Yee GOADS, It’s Working!

Back when I started the Get Out And Do Stuff (GOADS) project, I was crying every day. Now the person I was then seems so far away, it’s hard to imagine feeling that way.

In the last eight days, I have:

  1. Participated in a community open house with the Vice Mayor of Cincinnati, Jan-Michele Lemon Kearney. Twelve or so of us sat around and talked as if we were in someone’s living room. (This would never happen in Chicago, at least not to me.)Jan-Michele Lemon Kearney, Vice Mayor of Cincinnati
  2. Upped my pickleball skills in a pickleball clinic with seven other women.
  3. Country line danced at Jim & Jack’s On The River.
  4. Played pickleball with a woman from the clinic and two of her friends.
  5. Explored the Pendleton Art Center during Final Friday. It was originally a shoe manufacturing warehouse built in 1909. Now it houses eight floors of artists’ studios, open to the public once a month.

    © Terri Kern
  6. Volunteered at a pickleball tournament.Thank you post to volunteers from the Pickleball Tournament leader. Jule is described as a "tireless score runner."
  7. Contra danced at the Wyoming Fine Arts Center, at the northern boundary of Cincinnati.

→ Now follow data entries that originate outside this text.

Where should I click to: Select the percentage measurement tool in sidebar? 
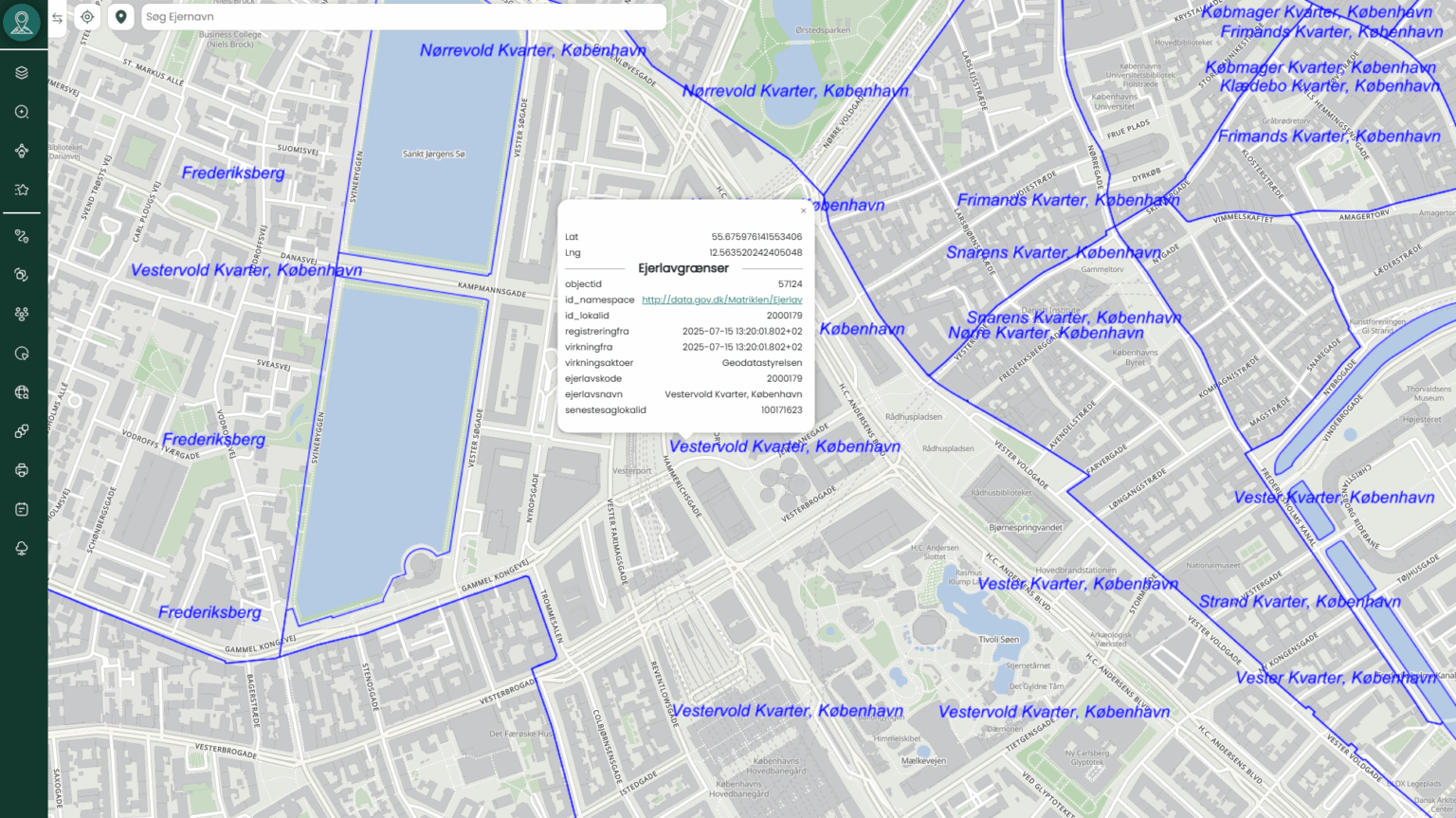[21, 236]
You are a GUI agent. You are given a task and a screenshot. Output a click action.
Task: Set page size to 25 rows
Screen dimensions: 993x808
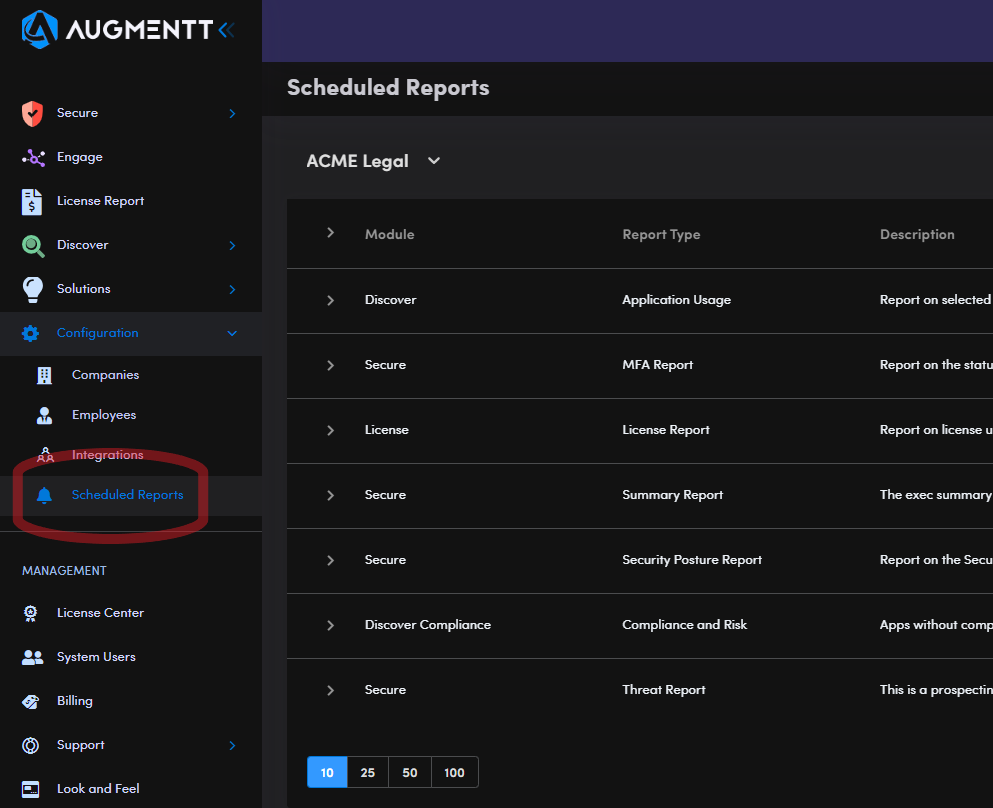click(x=368, y=772)
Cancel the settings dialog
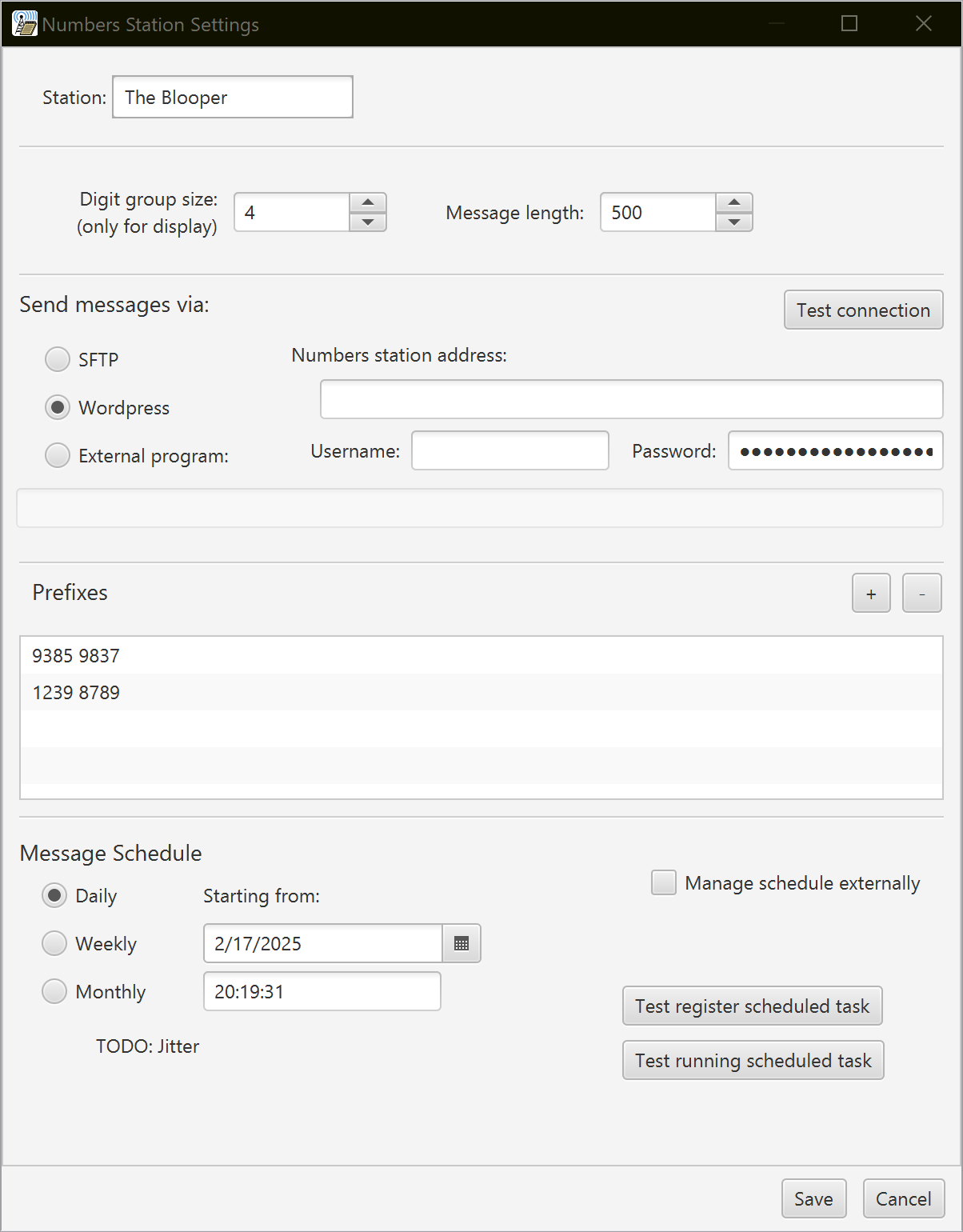The height and width of the screenshot is (1232, 963). pos(903,1198)
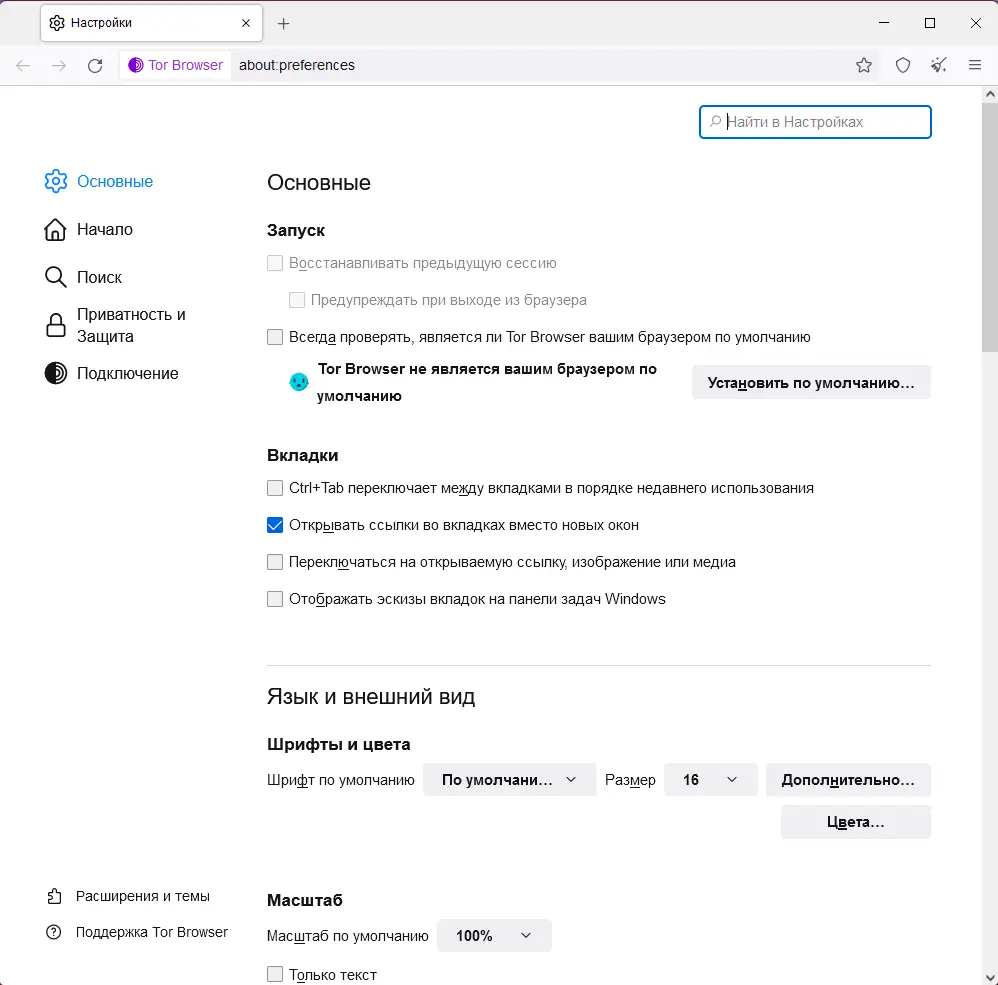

There’s too much to say about country line and contra dancing to go into those now, but I want to say something about pickleball.

It’s actually not about pickleball at all, but about the stories we tell ourselves.

During the pickleball clinic, Carson, the instructor, encouraged us to practice pickleball drills outside of class. At the end of the clinic, one woman asked another woman if she would like to play with her and her friends. The woman said she wasn’t available.

Overhearing this, I asked the first woman if she would like to practice sometime. She said she needed someone for a game this Friday. I said I needed to check my schedule but would love to fill in if I could.

The woman made a face, which I interpreted to mean she didn’t really want to play with me.

When I got to my car, I checked my calendar, then texted her and said I could play. There was no response. I imagined she didn’t want to play with me and was trying to find someone else.

When I got home, she had responded with the name of the park where we would play.

In hindsight, I believe the face she made was about her trying to figure out how she would find someone to play if I couldn’t. The delay in her text response was probably because she was driving.

At the park, after we had played four games, she told her friends that when we were at the clinic and she was looking for someone to play, “Jule jumped right in.”

“I couldn’t do that,” said one.

“I was petrified,” I said.

“How could you do that if you were petrified?” asked another.

“I’m forcing myself to do things.”

“Why were you petrified?” asked the woman from the clinic.

Good question.

One woman said she had never eaten alone in a restaurant, that she couldn’t do it.

I guess we all have our stories.

I’d like to have fewer.


Chewing the Cud of Good

Small pink flower bud surrounded by green leaves
Thankful for a mind that feels calm and content.